That’s it! I now have a ‘functioning app’ that classifies real images of vegetables, predicts their classes, and outputs matching recipes based on those images. The app lists recipes based on the number of matching ingredients. For instance, I could choose recipes with all 3 matching ingredients, or only 2 ingredients, or at least 1 ingredient.

This was a fun project, because I got to stitch different things together and deploy a product in the end. In the future, I’d like to transform this prototype into an iOS or Android app using Kivy.

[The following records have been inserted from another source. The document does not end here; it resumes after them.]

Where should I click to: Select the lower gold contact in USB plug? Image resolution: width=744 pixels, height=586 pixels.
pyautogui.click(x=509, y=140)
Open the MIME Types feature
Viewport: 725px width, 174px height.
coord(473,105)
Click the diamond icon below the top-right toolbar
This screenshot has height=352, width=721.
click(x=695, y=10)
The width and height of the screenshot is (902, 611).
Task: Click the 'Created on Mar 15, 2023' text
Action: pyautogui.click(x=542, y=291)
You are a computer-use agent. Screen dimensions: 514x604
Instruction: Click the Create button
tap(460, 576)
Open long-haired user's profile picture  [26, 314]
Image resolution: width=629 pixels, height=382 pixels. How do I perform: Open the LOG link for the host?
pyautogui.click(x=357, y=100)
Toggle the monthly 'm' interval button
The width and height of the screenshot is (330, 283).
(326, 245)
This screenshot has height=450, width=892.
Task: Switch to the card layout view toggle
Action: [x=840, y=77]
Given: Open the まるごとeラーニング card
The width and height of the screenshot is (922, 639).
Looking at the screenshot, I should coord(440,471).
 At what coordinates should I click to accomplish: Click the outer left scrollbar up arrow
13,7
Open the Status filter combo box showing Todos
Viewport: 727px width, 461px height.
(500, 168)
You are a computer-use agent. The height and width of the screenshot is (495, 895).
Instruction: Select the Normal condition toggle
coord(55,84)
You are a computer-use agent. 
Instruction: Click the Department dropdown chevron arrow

Thank you for reading! Additional details and codes can be found in my repo.

Future work and offshoots

Larger database and broader scope. Epicurious only has ~38k recipes on its database, and many of them are missing info that I wanted to use for my project (like nutritional values). In the future, I’d like to webscrape several websites and build a bigger recipe-corpus. Thus far, I’ve built a model that classifies 12 different vegetables, which I often keep in my refrigerator. Considering that my accuracy is ~96% for these 12 classes, I’d like to add more vegetable classes, as well as adding fruits. I’d also like to incorporate the ketogenic-diet-friendly option; I had made a function for it, but decided to abandon it to make the app prototype simpler.
Topic modeling improvement . Although the top 8 keywords in each topic seem reasonable, some of the recipes seem to be miscategorized. For example, marinara sauce is considered as a dessert (in the category as chocolate sauce). I may need to consider a food2vec-like embedding to resolve this issue. Alternatively, I could increase the number of components in the NMF model, or perhaps use different modeling techniques.
Real-time video detection. At some point, it would be nice to incorporate live-video feed as the input for the image classifier. Perhaps I could explore Google’s TensorflowLite platform and build on top of it.
Automated recipe generation. I had started training a Recurrent Neural Network model on AWS, to generate salad recipes using my corpus. Although the initial result seemed somewhat promising, it took a long time to train the network. Also, word repetition occurred frequently, indicating that the network parameters weren’t properly tuned (yet). So I’d like to explore this project further.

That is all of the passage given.